EXCERPT TO READ
------------------------------------------------------------

DOJ INDICATES THE COLLABORATION IS LAWFUL
In the business review letter, the DOJ indicated that the collaboration is procompetitive and lawful under antitrust principles. DOJ explained that important factors in its decision include the fact that federal government agencies are directing the distributors’ activity, and the DOJ Antitrust Division is overseeing the activity and participating in many of the communications between the distributors and FEMA/HHS. DOJ also indicated that the parties are taking appropriate steps to avoid “spillover” beyond the scope of collaboration necessary to assist in the COVID-19 response.
The business review letter gave several guidelines for the parties to follow when engaged in collaborative conduct to respond to COVID-19:
The conduct is specifically intended to further US government policy and efforts
The collaboration is not used to increase prices, reduce output, reduce quality or otherwise engage in COVID-19 profiteering
The parties will not share competitively sensitive information with each other (only with the federal government agencies)
The collaboration ends when COVID-19-related issues are over
The parties will formally dissolve the collaboration at that time
The distributors will work with DOJ to sequester competitively sensitive material produced to the federal government during the collaboration
The business review letter gave the following bases:
It relied on the guidance issued in March that collaboration efforts, “limited in duration and necessary to assist patients, consumers, and communities affected by COVID-19 and its aftermath,” may be “a necessary response to exigent circumstances that provide Americans with products or services that might not be available otherwise”

------------------------------------------------------------

ACTION ITEM
According to the excerpt on the DOJ business review letter, with whom may the parties share competitively sensitive information? The entries that come next have nothing to do with this text.

------------------------------------------------------------

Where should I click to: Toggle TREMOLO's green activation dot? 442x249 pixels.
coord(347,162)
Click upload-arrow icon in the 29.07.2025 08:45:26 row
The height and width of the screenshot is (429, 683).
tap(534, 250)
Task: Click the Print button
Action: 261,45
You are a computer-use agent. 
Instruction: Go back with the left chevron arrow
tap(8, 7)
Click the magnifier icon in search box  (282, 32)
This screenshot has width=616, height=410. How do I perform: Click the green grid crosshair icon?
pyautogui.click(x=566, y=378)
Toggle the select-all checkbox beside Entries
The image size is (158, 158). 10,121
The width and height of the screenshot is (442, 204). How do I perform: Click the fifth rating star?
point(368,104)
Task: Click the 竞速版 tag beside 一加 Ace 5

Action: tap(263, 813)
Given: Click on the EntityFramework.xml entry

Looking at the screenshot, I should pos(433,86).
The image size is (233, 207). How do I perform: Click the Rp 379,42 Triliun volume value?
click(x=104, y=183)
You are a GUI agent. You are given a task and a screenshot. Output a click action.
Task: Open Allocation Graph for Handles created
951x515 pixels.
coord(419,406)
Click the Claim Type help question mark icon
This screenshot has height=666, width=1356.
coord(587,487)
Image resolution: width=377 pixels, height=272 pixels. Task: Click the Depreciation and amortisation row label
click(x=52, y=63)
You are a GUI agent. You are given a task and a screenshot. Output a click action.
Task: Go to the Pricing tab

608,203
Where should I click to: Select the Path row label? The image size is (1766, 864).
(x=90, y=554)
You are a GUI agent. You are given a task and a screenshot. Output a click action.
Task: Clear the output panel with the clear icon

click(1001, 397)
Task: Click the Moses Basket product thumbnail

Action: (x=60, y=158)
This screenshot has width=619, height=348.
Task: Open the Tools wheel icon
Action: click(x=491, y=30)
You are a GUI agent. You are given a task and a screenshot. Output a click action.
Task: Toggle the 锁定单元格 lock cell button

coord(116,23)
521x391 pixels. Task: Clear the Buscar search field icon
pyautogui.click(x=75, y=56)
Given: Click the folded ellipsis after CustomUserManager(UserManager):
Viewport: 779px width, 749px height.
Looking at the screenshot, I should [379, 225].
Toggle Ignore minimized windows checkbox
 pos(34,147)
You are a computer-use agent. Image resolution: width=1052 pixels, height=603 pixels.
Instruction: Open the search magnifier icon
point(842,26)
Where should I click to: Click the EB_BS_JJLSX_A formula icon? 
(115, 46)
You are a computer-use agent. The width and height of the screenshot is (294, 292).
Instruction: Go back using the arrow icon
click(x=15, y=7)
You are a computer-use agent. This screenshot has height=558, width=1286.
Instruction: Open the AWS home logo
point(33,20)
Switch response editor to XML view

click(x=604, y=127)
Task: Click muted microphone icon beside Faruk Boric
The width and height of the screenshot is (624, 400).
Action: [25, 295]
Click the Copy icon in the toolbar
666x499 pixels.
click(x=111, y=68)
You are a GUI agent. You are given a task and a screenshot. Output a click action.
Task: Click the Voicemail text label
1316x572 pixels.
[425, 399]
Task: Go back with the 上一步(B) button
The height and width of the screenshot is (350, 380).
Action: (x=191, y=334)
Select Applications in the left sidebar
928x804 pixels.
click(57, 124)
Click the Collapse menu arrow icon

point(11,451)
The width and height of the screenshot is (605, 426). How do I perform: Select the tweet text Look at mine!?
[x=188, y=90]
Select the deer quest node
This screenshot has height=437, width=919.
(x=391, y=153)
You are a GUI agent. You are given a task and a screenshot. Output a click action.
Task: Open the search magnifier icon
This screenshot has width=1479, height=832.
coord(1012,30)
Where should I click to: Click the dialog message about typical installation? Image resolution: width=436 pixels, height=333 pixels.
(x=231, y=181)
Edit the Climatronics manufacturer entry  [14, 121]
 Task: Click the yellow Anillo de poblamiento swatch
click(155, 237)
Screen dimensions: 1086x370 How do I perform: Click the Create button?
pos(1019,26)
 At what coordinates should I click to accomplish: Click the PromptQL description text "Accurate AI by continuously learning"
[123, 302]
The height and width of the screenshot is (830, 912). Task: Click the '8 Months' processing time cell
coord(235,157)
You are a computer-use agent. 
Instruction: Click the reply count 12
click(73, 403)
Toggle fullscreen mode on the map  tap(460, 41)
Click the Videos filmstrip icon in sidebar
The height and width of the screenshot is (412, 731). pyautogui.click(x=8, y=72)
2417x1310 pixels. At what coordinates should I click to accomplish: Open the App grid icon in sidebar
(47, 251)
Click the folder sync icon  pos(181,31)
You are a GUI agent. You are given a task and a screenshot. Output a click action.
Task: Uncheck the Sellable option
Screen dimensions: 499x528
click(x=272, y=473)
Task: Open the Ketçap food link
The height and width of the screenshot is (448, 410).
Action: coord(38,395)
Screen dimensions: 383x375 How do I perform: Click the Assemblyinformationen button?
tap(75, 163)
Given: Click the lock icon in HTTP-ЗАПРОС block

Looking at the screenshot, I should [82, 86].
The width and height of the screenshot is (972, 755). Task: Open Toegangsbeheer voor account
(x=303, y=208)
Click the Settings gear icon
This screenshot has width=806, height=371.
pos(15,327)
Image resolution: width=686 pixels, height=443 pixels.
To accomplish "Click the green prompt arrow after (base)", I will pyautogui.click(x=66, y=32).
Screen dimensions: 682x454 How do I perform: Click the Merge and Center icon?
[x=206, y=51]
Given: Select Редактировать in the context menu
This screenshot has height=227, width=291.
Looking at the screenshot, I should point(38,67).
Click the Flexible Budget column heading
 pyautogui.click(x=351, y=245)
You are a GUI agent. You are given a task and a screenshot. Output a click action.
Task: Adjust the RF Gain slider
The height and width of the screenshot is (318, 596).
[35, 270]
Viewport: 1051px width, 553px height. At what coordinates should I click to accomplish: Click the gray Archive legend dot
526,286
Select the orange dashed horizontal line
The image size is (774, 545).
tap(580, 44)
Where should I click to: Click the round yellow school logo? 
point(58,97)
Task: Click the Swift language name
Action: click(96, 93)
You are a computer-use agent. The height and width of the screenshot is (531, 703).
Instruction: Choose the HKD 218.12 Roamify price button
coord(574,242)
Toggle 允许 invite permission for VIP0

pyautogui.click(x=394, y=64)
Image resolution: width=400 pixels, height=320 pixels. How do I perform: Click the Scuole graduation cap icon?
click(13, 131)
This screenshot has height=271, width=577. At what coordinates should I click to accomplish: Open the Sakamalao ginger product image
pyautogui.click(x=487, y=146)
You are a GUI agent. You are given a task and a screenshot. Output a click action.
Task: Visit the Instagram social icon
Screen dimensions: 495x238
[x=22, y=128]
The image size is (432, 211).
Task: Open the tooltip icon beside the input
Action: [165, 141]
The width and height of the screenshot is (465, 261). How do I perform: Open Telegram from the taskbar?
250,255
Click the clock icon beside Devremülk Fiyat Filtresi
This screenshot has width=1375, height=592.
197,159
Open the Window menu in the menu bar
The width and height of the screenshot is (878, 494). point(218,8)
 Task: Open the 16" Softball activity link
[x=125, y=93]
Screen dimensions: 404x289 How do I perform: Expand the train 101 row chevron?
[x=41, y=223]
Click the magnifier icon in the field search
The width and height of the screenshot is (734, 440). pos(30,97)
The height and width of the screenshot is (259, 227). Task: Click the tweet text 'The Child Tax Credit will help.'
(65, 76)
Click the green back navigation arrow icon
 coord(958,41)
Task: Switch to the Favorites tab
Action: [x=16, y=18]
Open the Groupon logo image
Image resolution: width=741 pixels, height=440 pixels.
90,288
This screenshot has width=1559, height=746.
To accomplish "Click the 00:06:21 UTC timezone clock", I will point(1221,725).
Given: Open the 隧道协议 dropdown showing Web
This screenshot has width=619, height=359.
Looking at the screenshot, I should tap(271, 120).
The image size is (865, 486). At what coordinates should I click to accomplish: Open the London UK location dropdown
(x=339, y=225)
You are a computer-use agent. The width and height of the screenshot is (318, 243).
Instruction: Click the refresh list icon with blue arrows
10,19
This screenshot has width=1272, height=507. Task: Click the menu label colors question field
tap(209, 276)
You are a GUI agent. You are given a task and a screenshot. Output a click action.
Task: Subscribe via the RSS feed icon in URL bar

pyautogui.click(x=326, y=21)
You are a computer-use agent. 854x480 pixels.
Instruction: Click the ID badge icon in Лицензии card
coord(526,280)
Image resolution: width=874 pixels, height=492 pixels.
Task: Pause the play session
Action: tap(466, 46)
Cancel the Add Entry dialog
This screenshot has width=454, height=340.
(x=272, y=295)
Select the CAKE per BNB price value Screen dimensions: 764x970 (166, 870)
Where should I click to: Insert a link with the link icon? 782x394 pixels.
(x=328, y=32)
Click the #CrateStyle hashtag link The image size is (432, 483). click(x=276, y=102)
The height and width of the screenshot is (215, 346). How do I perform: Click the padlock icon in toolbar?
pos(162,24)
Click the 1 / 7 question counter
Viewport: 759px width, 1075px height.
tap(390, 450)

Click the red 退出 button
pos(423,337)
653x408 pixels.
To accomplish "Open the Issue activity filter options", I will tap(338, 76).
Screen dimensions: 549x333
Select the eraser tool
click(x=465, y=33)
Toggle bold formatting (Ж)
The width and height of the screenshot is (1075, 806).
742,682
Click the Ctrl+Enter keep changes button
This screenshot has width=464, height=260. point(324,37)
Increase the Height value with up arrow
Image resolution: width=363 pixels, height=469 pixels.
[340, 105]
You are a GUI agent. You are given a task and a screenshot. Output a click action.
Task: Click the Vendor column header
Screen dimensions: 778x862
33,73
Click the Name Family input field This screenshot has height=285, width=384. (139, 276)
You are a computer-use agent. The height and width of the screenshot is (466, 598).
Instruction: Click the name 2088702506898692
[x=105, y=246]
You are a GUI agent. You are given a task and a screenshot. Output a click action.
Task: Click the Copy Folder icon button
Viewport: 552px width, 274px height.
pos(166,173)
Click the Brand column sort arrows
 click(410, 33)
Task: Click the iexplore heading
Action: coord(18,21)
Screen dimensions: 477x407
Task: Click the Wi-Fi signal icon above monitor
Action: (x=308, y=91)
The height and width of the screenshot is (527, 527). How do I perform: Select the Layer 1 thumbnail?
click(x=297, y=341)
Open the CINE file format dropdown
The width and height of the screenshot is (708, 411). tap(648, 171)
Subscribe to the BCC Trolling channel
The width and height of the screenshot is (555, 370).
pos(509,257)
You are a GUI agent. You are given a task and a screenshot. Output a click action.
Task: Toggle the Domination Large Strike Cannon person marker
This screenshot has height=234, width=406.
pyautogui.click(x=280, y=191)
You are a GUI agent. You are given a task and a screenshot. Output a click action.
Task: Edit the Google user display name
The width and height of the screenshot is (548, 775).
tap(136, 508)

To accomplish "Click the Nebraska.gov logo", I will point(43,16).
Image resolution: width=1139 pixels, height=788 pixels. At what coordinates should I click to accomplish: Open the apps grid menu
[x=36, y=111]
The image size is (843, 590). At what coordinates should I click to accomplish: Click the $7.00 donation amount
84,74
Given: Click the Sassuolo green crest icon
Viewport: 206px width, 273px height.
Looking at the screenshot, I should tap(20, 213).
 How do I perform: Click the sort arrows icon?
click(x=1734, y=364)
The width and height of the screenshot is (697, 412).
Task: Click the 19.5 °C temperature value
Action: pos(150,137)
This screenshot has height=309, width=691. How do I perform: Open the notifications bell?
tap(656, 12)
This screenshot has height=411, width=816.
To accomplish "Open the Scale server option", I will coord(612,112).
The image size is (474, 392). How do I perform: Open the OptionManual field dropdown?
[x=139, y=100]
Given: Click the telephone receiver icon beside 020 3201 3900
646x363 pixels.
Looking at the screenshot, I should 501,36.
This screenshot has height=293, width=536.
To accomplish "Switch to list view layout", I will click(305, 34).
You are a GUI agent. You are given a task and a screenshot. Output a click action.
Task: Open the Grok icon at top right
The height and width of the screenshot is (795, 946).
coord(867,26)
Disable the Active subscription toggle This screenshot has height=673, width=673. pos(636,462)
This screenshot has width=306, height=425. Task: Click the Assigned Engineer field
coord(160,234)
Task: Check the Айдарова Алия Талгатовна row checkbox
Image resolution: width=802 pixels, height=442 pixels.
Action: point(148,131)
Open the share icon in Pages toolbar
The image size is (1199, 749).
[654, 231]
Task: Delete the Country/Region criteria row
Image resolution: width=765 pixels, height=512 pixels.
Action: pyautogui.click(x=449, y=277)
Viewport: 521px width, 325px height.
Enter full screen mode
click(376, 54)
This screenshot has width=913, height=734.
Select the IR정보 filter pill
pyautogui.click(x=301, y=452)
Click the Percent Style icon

------------------------------------------------------------

RESULT OF THIS TASK
Only with the federal government agencies.